Campbell v. 1 Spring, LLC, 2024-Ohio-308, 2024 WL 342686 (Ct.App., Slip Op., Jan. 30, 2024).

♦ Robert W. Campbell entered into a 2012 consulting agreement with 1 Spring, LLC and its members, James and Samuel Horner, to secure state advertising permits for their property. In exchange, 1 Spring agreed to pay Campbell 10% of gross rent receipts from a lease with Lamar Companies for a total of 20 years. Following prior litigation, a 2019 judgment confirmed Campbell’s right to 10% of future rent revenues received from the lessee or its successors. In 2021, 1 Spring and Lamar executed a "new lease" that terminated the original agreement. Appellants subsequently ceased payments to Campbell, arguing their obligation was tied strictly to the original lease terms. Campbell moved for a charging order against the Horners’ membership interests in 1 Spring to satisfy the unpaid judgment. The trial court granted the motion, ruling that the new lease was a "successor lease" and that the compensation obligation remained in effect until 2032. The Tenth District Court of Appeals affirmed. Reviewing the contract de novo and the charging order for abuse of discretion, the court found the consulting agreement's core bargain was a 20-year payment term in exchange for Campbell’s successful permit assistance.

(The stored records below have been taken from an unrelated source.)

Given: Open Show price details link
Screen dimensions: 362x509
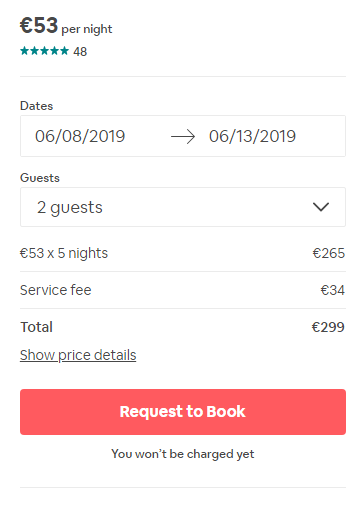Looking at the screenshot, I should pyautogui.click(x=78, y=355).
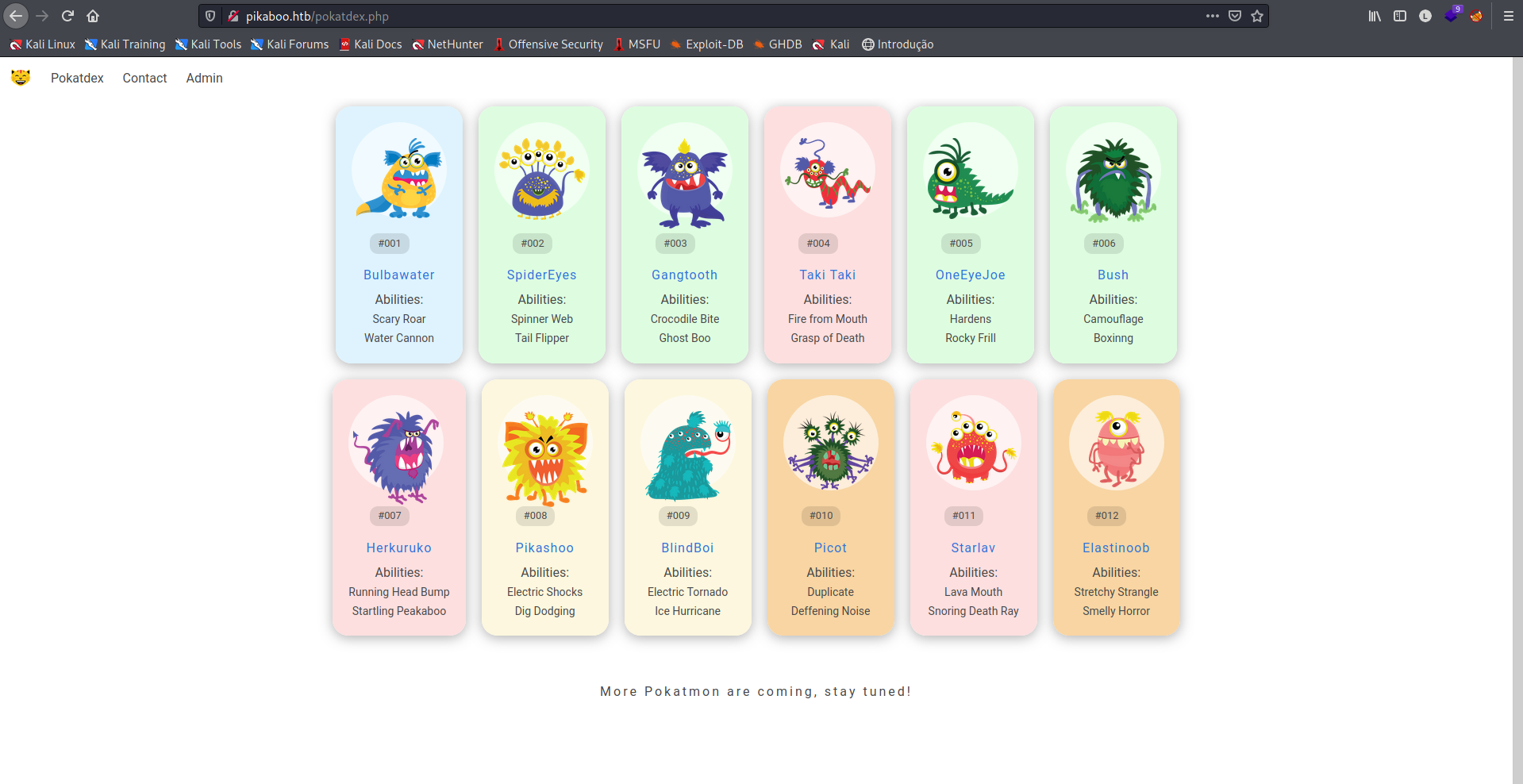
Task: Click the URL address bar
Action: (x=714, y=16)
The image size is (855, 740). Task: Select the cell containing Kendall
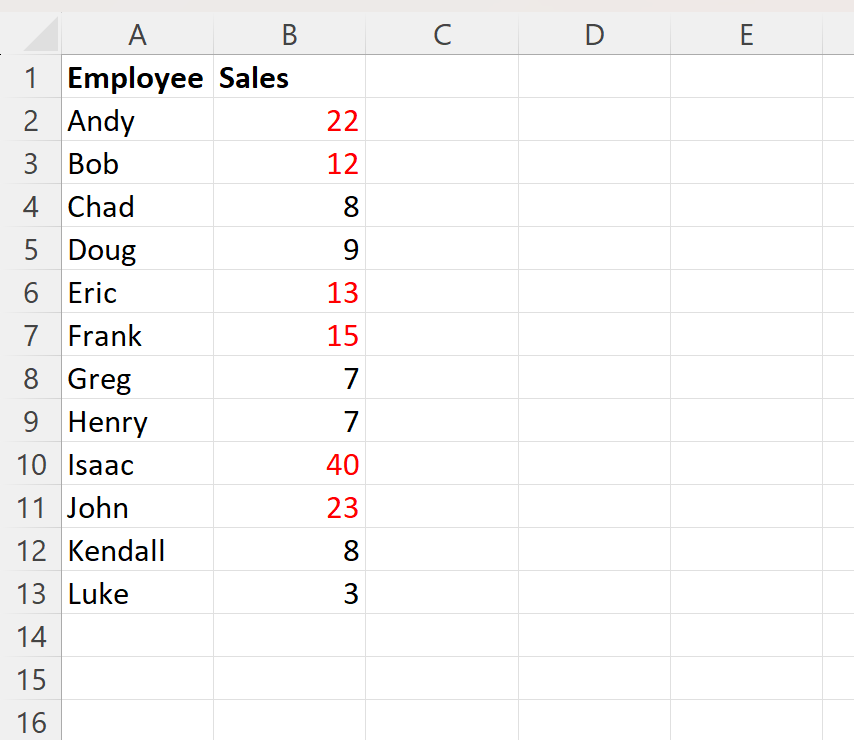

The court determined the 2021 lease was effectively a renegotiation and extension of the original bargain rather than a distinct transaction. Because Campbell fulfilled his obligations and the 2019 judgment was binding, the court held that the trial court properly issued the charging order under R.C. 1706.342 (formerly R.C. 1705.19) to satisfy the debt from the judgment debtors’ membership interests. Under Ohio Supreme Court Rep.R. 3.4, this 2024 appellate decision serves as persuasive legal authority. ♦

Universitas Education, LLC v. Avon Capital, LLC, 124 F.4th 1231 (10th Cir., 2024).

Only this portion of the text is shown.